A vomitorium is actually a passageway or corridor in an amphitheatre or stadium through which the audience can easily enter and exit. The vomitoria were wide enough to allow large crowds to leave in a short space of time, meaning it was the building that spewed forth its contents, not the people.

The Colosseum had 80 vomitoria

The Colosseum, the largest and most famous amphitheatre ever built, had 80 vomitoria in total, 76 of which were used by ordinary spectators. The other four vomitoria were ornately decorated and used exclusively by the emperor and his elite circle.

As a result of such efficient design, experts believe the Colosseum could fill with 50,000 people in just 15 minutes and empty in as little as five.

The word vomitoria first appears in Saturnalia by Roman writer, grammarian and philosopher Macrobius. Written in the early 5th century AD, Saturnalia was an ‘encyclopedic celebration’ of Roman culture: ‘This is why even now we refer to vomitoria at the games, since people enter in a mass and pour into their seats’ – Macrobious from Saturnalia.

Quoting Virgil, who lived in the 1st century BC, Macrobius writes ‘each morning, the whole building vomits a wave of clients’, showing that the idea of the vomitorium dates back even further. At some point, however, popular culture got the wrong idea.

With so many vomitoria, the Colosseum filled and emptied quickly

English writer Aldous Huxley, most famous for his dystopian novel Brave New World (1932), is often cited as the source of the word’s misuse. In his 1923 novel Antic Hay, Huxley wrote about the ‘elegant marble vomitorium’ belonging to one of the book’s characters. Huxley can’t take all the blame though; references to the vomitorium as a chamber next to a dining room have been traced back as far as 1871.

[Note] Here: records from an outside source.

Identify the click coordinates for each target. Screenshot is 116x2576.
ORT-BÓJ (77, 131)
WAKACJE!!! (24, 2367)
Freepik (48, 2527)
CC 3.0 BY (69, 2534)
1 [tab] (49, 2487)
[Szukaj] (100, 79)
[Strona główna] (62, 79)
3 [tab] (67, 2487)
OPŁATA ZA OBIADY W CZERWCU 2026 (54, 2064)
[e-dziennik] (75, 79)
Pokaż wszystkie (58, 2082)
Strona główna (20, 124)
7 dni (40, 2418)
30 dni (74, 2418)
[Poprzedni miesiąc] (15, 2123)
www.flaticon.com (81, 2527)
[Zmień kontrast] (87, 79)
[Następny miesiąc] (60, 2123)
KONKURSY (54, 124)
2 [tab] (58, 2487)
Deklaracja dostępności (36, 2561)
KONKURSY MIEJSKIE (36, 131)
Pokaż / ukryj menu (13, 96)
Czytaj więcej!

Linguistically, it’s easy to see how the misconception came about – to modern ears, vomitorium instinctively sounds rather unpleasant – but the error was likely entrenched further by tales of overindulging emperors in the history books. Scholars disagree whether habitual vomiting actually took place at Roman banquets – or if classic texts have been misinterpreted or were written as a criticism of the empire’s wastefulness – but if so, it certainly didn’t happen in a vomitorium.